Uno de los eslabones vitales de la sociedad y la democracia lo constituye la libertad de prensa. Los canales regionales cumplen una labor importante en esta materia, no solo informan  sobre todo lo que afecta a la ciudad y el departamento  en los aspectos más generales y de interés, sino además aquellas noticias que conciernen a la gobernabilidad y la clase política en cualquier instancia. Sus dueños son la gobernación y el municipio. En Antioquía hay dos canales: Tele-Antioquia y Tele-Medellín. Son públicos, lo que obliga a un manejo  claro desde lo institucional, ético y sin intervenciones, pues cumplen una función social inigualable.
Estos canales son el único medio que tienen los ciudadanos, para expresar lo que pasa en sus barrios, de hecho existen programas especiales en donde se pronuncian, muestran sus logros. Hace unos meses uno de estos canales, pasó al aire unas declaraciones inapropiadas de un diputado que dejaban ver un racismo inexplicable o que por lo menos constituían una ofensa de grueso calibre a un departamento y a sus negritudes, inexplicable a todas luces. Por gracia de esta información, el diputado fue suspendido y la condena social a su actitud fue contundente.
Parece que la clase política no estaba dispuesta a que se ejerciera un control periodístico por sus actividades y menos por la actitud de fehaciente del director.  Juan Pablo Barrientos director de Tele-Antioquia fue quien lideró esta denuncia. Como director simplemente puso sobre la palestra una información que a  juicio suyo era un oprobio, más cuando la frase del diputado atacaba a todo un departamento. Juan Pablo, es un hombre hecho a puro pulso, nacido en las comunas, conocedor como nadie de su ciudad. Su labor es un ejemplo de buen periodismo y responsabilidad. Por gracia de este evento, fue grabado en una reunión de redacción, que a todas luces es privada, un oprobio mírese desde donde se le quiera mirar, más cuando quien grabó y entregó esta información se supone es de su equipo y hombre de confianza, lo que significa que hubo una infiltración.
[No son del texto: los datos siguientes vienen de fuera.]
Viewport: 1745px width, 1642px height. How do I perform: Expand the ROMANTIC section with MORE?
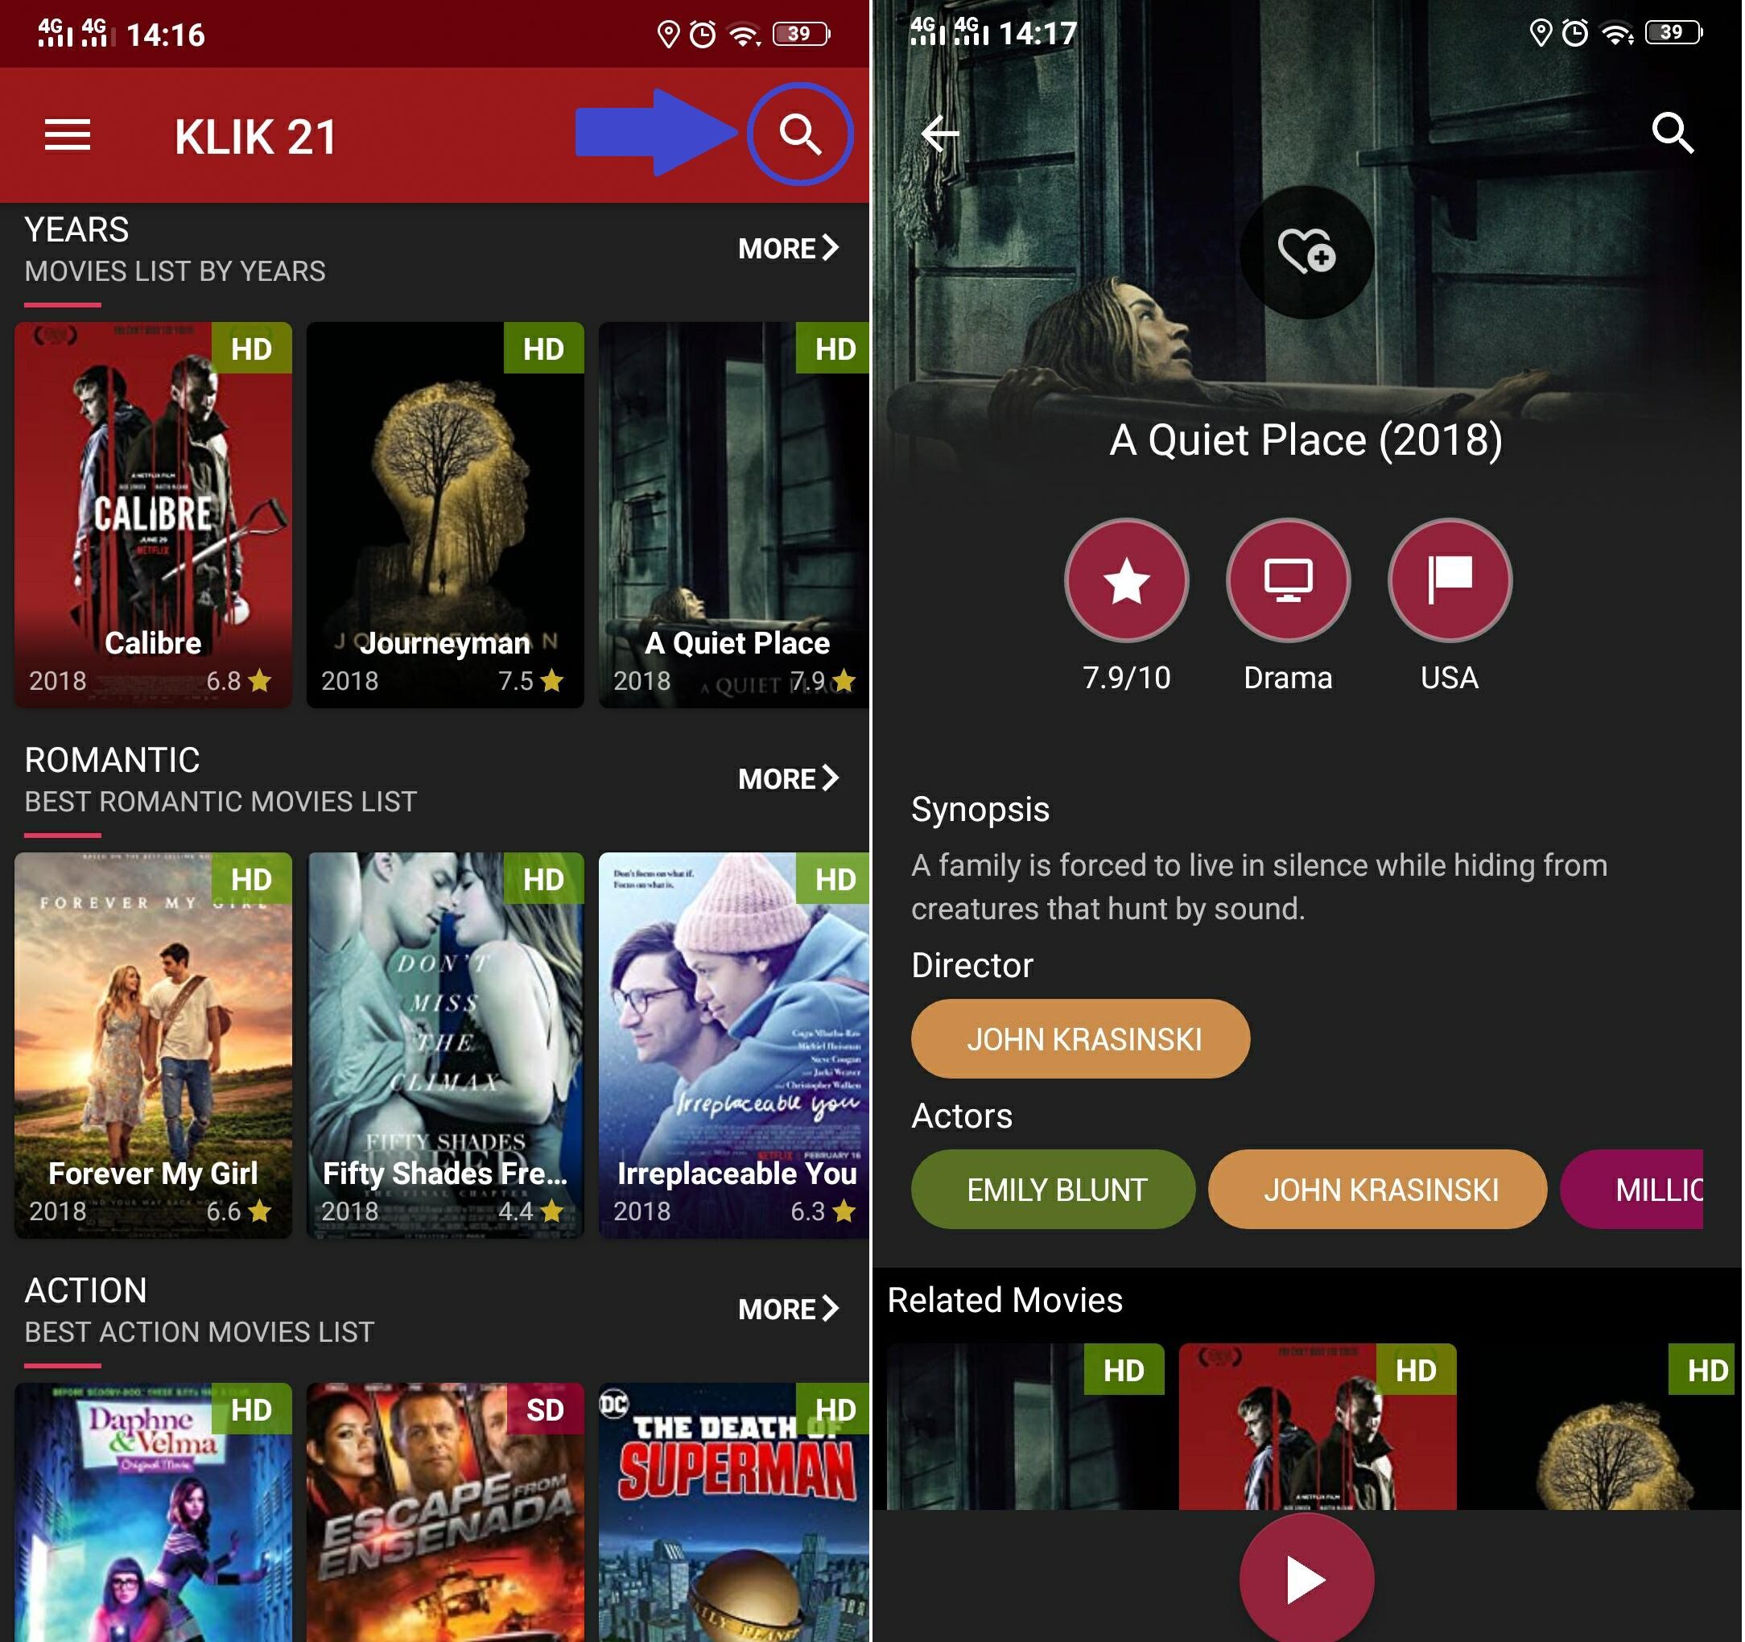point(787,776)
En el consejo de redacción al parecer hubo frases de grueso calibre en boca de Juan Pablo, una especie de apasionamiento personal con el tema, que sirvieron se sintieran ofendidos e inclusive les dio pie para denuncias penales, lo que les ha permitido alegar lo flagrante del resentimiento del director, lo que ha alimentado este escándalo, nada sano para el ejercicio de la libertad de prensa, que terminó con su renuncia y demostró hasta donde llega el poder de la clase política del departamento.
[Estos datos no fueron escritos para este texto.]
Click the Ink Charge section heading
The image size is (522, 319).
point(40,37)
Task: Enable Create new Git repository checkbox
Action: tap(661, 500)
Sucesos como este son corrientes en nuestro país, recordemos en el anterior gobierno se chuzo y se persiguieron muchos periodistas, la incidencia tenaz de la política en los medios es pan de cada día. Nunca han podido quitarle la fuerza que tiene el periodismo en Colombia. Esperamos que el gobernador, quien es un demócrata, sepa lidiar con semejante escándalo y deje intacto la libertad del director nuevo para ejercer su función. Las dudas quedan sobre el tapete, esto está descontado y de hecho apoyamos al director en esta cruzada.